26 сентября гидрографы вновь вернулись на место находок. И не напрасно: теперь обнаружили остатки деревянной лодки, ствол и ложе старинного ружья – пищали, ружейные замки, пулелейки и пули. Это позволило сделать вывод, что мореходы обладали огнестрельным оружием.

Кроме того, нашли ножи, многочисленные серебряные монетки малых размеров, но не круглые, как обычно, а эллипсные, а также множество всевозможных предметов различного назначения, от оловянных тарелок до бисера.

Новые находки сделаны в 1941 году несколько севернее островов Фаддея, в заливе Симса. Во второй половине апреля топограф Н.И. Линник, матрос К.Г. Малютин и каюр Л.П. Рыкалов на восточном берегу залива увидели развалины избушки, от которой еще сохранились три венца. По расположению этих бревен определили, что вход в избушку был с востока, то есть со стороны, противоположной заливу. Направо от входа находилась печь, сложенная из каменных плит.

В конце апреля отряд Линника покинул этот район. Никаких поисков и раскопок в избушке и вокруг нее тогда не производилось – лежал глубокий снег, а почва была тверда, как камень.

30 июня 1941 года в залив Симса прибыли отряды Н.И. Линника и А.С. Касьяненко – всего девять человек. Утомленные длительным пешим переходом в дождливую погоду, они расположились лагерем в двухстах метрах к северу от уже известных им развалин избушки.
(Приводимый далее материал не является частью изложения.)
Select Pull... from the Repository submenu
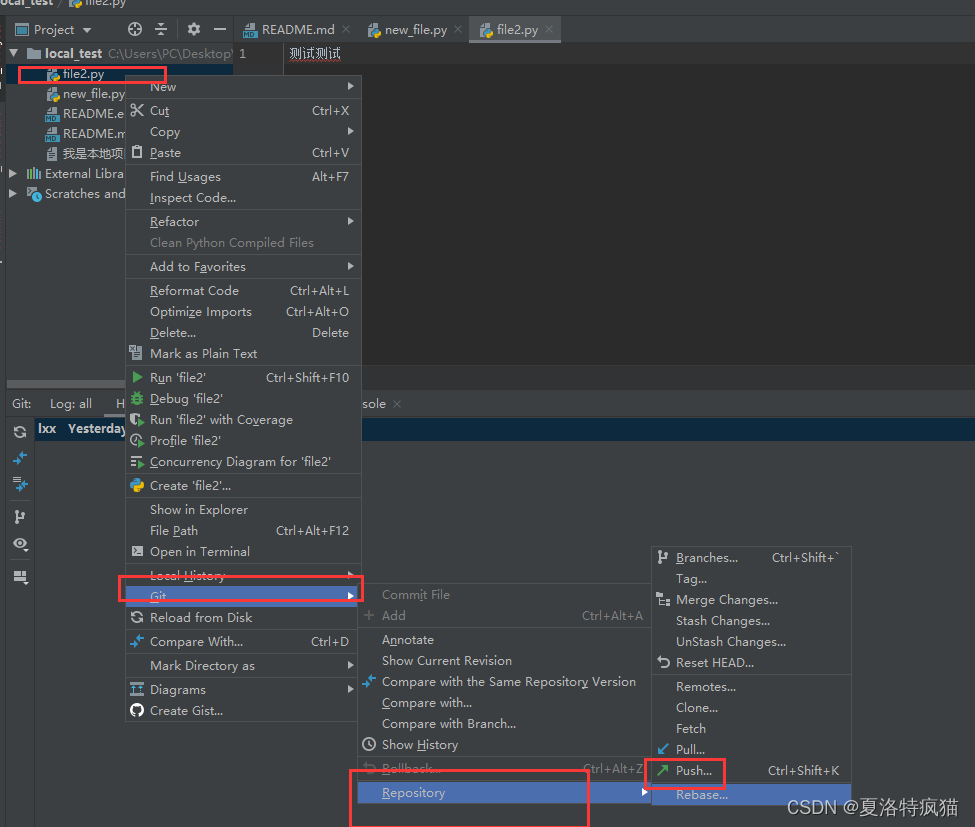The image size is (975, 827). click(x=690, y=750)
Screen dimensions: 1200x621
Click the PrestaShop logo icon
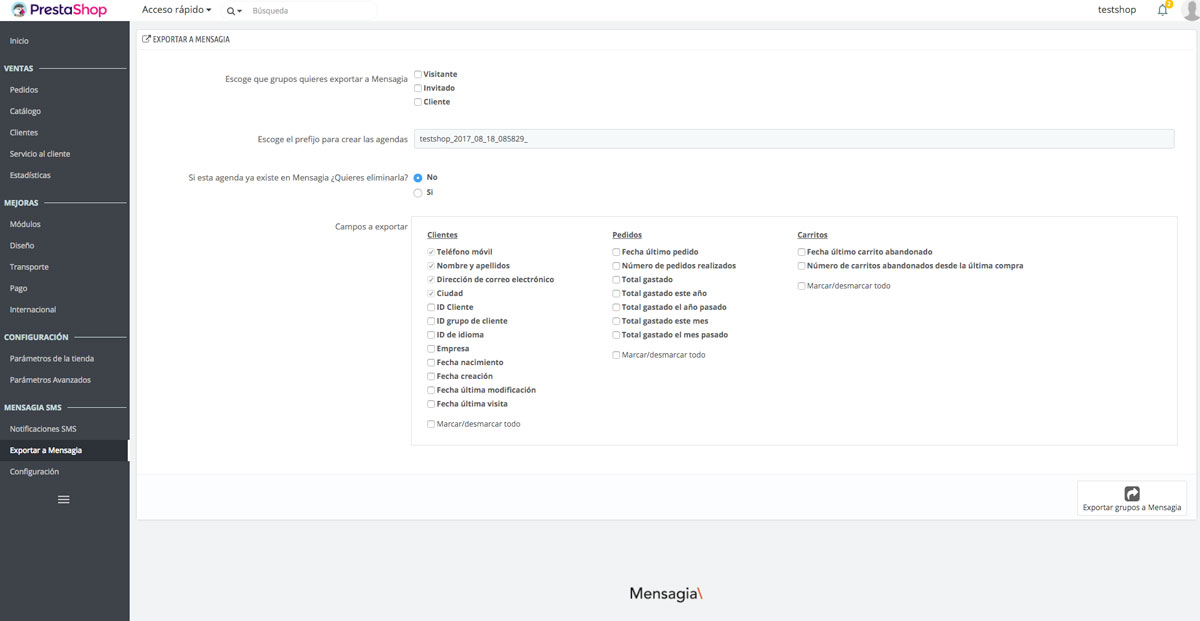[x=18, y=10]
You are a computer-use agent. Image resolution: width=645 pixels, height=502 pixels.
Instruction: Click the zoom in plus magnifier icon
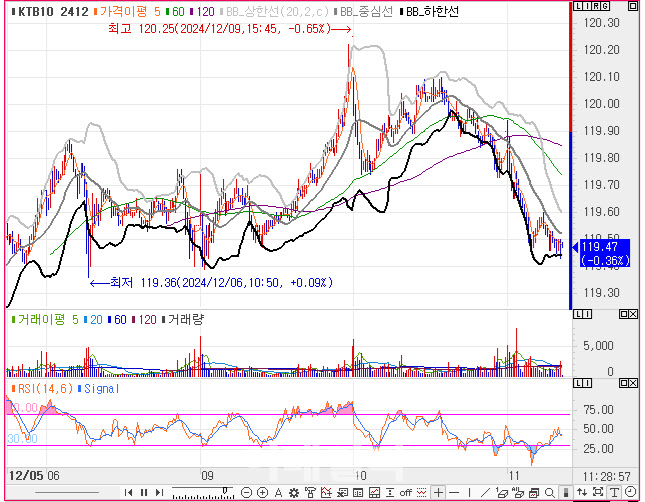pyautogui.click(x=262, y=492)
Внимание привлекло обилие водоплавающей птицы. И моторист С.В. Саблуков отправился на охоту в том направлении, где стояла избушка. Проходя мимо развалин, недалеко от дверного проема, как можно было судить по сохранившимся нижним венцам, он заметил медные котлы, похожие на те, что ранее были найдены на острове Фаддея.

К тому времени снег почти сошел да и земля подтаяла. Поэтому было решено произвести раскопки. Внутри избушки были обнаружены такие же, как и на острове Фаддея, серебряные монеты, бусы, кресты, колокольчики и другие предметы бытового назначения. Но здесь уже были найдены компас, компасные часы, огниво с кремнем и трутом. И, главное, человеческие останки, часть из которых находилась внутри избы, а часть – на улице рядом с избушкой.

Недалеко от избушки в тундре был найден посох с тяжелой шаровидной рукоятью из черного дерева.

Впоследствии, в июне 1944 года, на месте находок на острове Фаддея побывали геодезист С.И. Нестеренко и каюр А.А. Широких. В старом раскопе они нашли «иностранные монеты», которые, как выяснилось, оказались известными в России счетными жетонами Краувинкеля. Затем, в феврале 1945 года, в заливе Симса случайно в поисках плавника оказались члены команды судна «Якутия», стоявшего на зимовке поблизости.

Эти посещения стоянок древних русских мореходов новых серьезных находок не добавили, но и, к счастью, не изменили характера археологических памятников XVII века; даже неумелые действия при раскопках каюра Широких большого вреда не нанесли, за исключением, возможно, потерянных для науки нескольких характерных предметов, взятых им в качестве сувениров.

О том, как были сделаны находки 1940–1941 годов, наиболее полно описано у начальника Восточно-таймырской экспедиции А.И. Косого, а результаты первых научных исследований – у известного этнографа Б.О. Долгих.